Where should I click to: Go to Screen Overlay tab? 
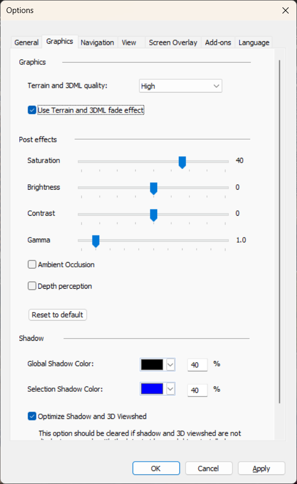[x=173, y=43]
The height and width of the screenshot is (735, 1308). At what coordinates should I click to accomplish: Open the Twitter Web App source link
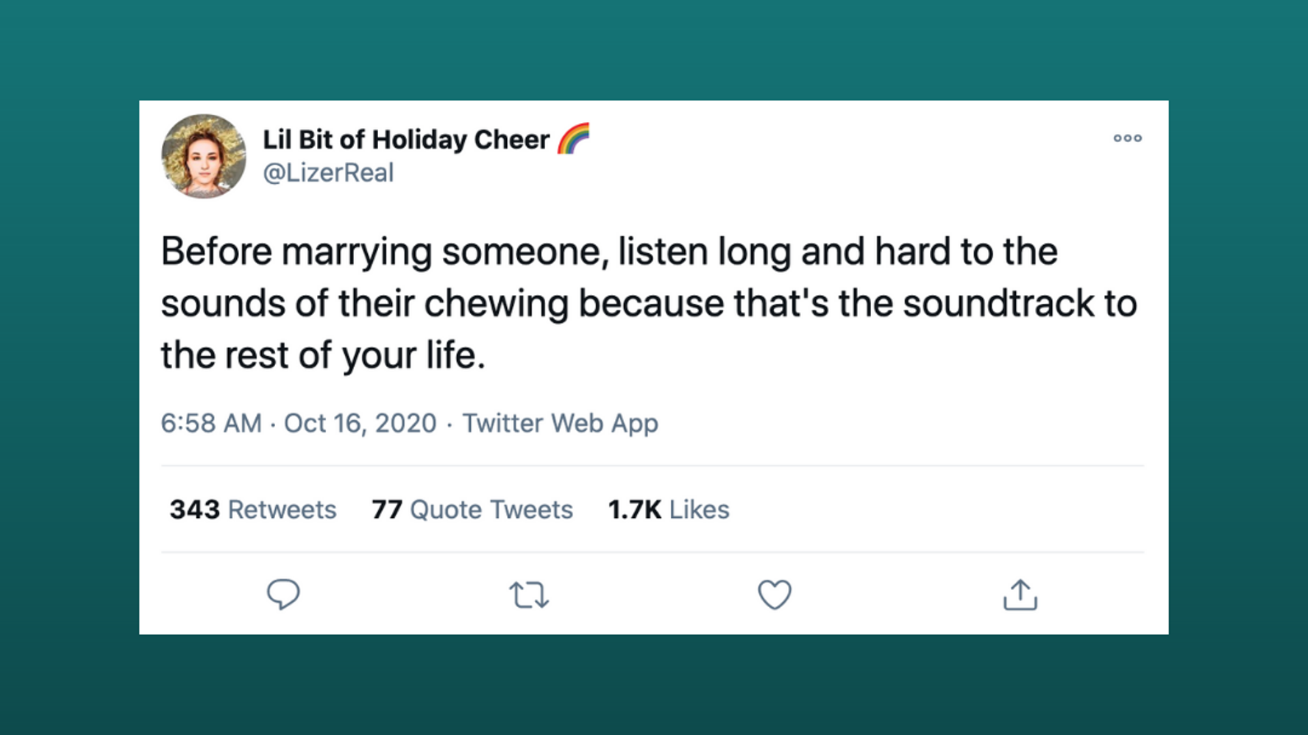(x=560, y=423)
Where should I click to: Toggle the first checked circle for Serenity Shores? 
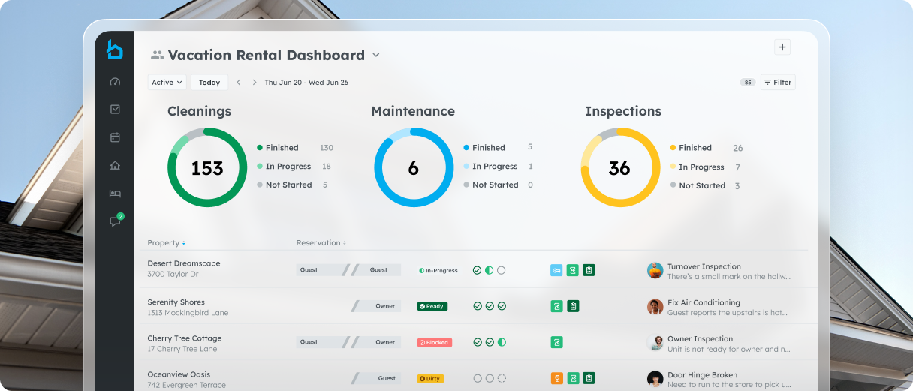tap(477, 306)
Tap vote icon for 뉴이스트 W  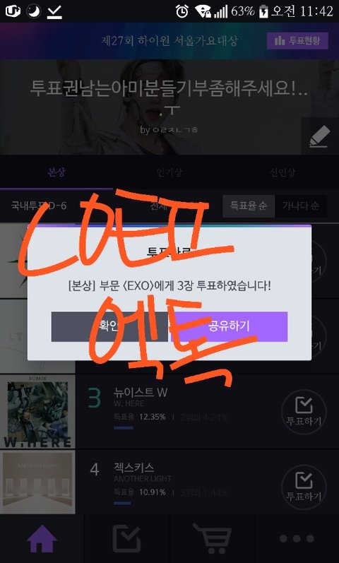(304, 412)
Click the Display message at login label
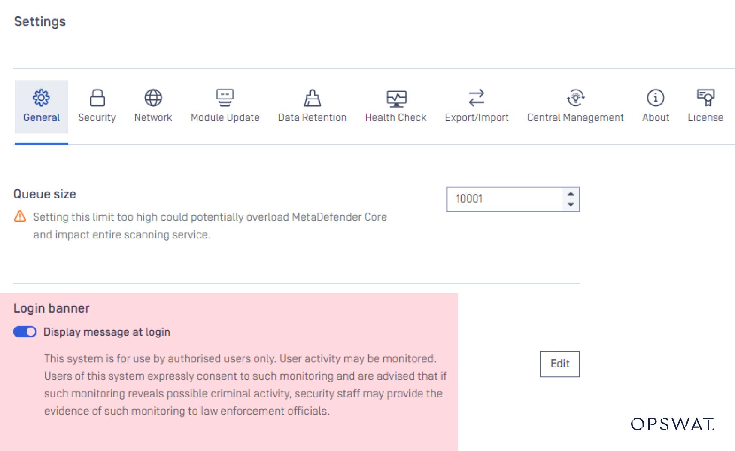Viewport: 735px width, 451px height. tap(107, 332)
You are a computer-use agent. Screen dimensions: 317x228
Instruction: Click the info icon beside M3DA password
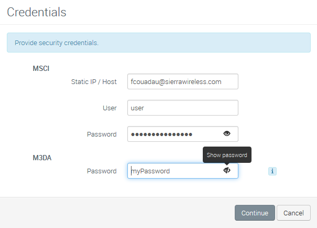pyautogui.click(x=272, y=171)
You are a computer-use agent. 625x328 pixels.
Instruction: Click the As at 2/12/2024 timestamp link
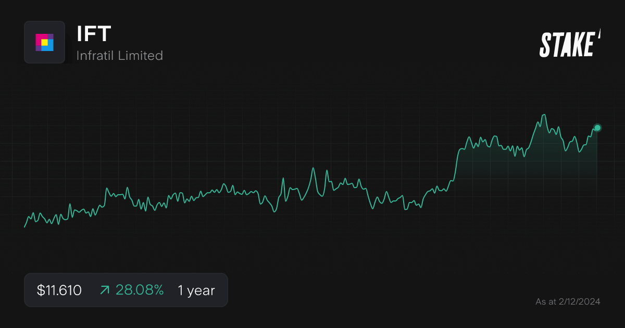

========================

• _TRY IT_
What must be output is the exact run of lines from the one holding "Instruction: Click the info" through the end of the entries above, both ends included, minus the pictures.

• _OUTPUT FOR THIS TASK_
Instruction: Click the info icon beside M3DA password
pyautogui.click(x=272, y=171)
You are a computer-use agent. 625x328 pixels.
Instruction: Click the As at 2/12/2024 timestamp link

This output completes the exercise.